On this day, one year ago, Kamla Persad-Bissessar created history in Trinidad and Tobago by winning the internal elections of the UNC and becoming the first politician to unseat, in direct challenge, the founding leader of a major political party in Trinidad and Tobago. That triumph would prove to be the beginning of a phenomenon that would eventually come to be known as Kamlamania, a steadily growing surge of support behind a politician long considered a worthy but poorly regarded contender in local political sweepstakes that would usher in a year's worth of remarkable changes in this country.
It was a pivotal moment for the opposition party, the United National Congress, opening doors to conversation and collaboration that had been firmly shut and padlocked on both sides. Those talks eventually led to the formation of the coalition party, the People's Partnership. It was a pivotal moment for local politics, as more than a half-century's orientation toward absolute leadership was overturned and set on a new course of possibility. It was a pivotal moment for women in Trinidad and Tobago, not just because it was a woman who replaced founder Basdeo Panday as the political leader of the UNC, but because it raised the possibility that the glass ceiling on the highest publicly elected office in the land might also prove vulnerable to will, political savvy and patient hard work.
And it was, of course, a pivotal moment for Kamla Persad-Bissessar. She was able to shed the persona of the patient lady-in-waiting so elegantly and dramatically personified by the "No woman, no cry" era for a militant, carpe diem approach who rallied the support of other political leaders behind her for a successful charge to government that might easily have been accompanied by "Get up, stand up."
It is a simple matter of fact that the People's Partnership would not have been assembled without the skill, savvy and leadership of Kamla Persad-Bissessar. The political detritus littering the landscape of previous attempts to unite opposition parties against the PNM stands as absolute historical evidence of that.
It was today, one year ago, that a fundamental political change began, though some might better describe it as upheaval, and the long road that Kamla Persad-Bissessar trod through her party's hinterlands began to emerge into the light. It's appropriate to celebrate and note that accomplishment nationally, regardless of political alignment, because what the future Prime Minister began on this day was a basic rethinking of what it means to represent the people of Trinidad and Tobago and how that office would be contested in the future. If the electorate holds true to the abandonment of traditional political fealties they demonstrated first at the party level on January 24, 2010, and at the national level on May 24, 2010, then the conversation between voter and politician can no longer proceed on the same basis and with the same expectations that it has since 1962.

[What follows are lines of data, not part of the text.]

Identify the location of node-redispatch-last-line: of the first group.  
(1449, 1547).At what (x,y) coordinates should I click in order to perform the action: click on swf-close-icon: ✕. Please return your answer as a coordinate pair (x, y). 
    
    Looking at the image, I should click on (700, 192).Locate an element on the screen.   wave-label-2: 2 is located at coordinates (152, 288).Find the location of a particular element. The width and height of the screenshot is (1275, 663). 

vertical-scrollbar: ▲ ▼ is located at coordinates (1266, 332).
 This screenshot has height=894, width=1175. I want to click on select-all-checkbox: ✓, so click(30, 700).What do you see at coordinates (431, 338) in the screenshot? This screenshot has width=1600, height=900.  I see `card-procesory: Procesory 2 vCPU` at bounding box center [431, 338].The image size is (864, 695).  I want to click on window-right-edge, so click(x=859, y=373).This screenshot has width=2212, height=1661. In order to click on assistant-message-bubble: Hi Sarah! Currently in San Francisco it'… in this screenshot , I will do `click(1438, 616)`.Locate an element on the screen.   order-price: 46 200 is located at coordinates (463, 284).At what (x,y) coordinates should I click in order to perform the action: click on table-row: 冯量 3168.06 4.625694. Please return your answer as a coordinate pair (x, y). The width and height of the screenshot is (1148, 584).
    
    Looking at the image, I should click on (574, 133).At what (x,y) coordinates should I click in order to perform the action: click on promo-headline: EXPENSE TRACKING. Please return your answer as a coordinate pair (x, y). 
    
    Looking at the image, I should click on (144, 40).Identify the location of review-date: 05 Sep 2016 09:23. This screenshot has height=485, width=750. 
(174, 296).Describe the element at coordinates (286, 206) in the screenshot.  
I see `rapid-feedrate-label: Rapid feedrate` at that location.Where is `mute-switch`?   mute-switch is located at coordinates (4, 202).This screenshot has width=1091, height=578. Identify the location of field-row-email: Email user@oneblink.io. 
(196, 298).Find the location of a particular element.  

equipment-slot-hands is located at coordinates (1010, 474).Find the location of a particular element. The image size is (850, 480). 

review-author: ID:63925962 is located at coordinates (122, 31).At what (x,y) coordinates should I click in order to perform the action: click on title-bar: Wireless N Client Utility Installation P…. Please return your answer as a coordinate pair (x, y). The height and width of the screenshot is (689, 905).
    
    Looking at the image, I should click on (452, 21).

The spark that began just 52 weeks ago was capably fanned to consuming flame by campaign rhetoric, skilful use of social and conventional media and an unprecedented engagement with young voters when the People's Partnership coalition hit the campaign trail. That there have been missteps since then is also a matter of public record. Despite its relative inexperience in public office, some of the leading ministers in the administration-including the Prime Minister herself-have proven to be appallingly error-prone and slow to retract obvious gaffes.
It is here, in building a reputation for leadership to match her deserved credentials in challenging well-entrenched political rivals that Prime Minister Kamla Persad-Bissessar must make her mark next. She must corral and harness the abundant testosterone in her Cabinet to her stated goals of service and delivery. Her success in managing a rambunctiously wilful Cabinet may well prove to provide the grounding example for the next generation of young politicians and ambitious women who choose to set their compass by the work she does while in office.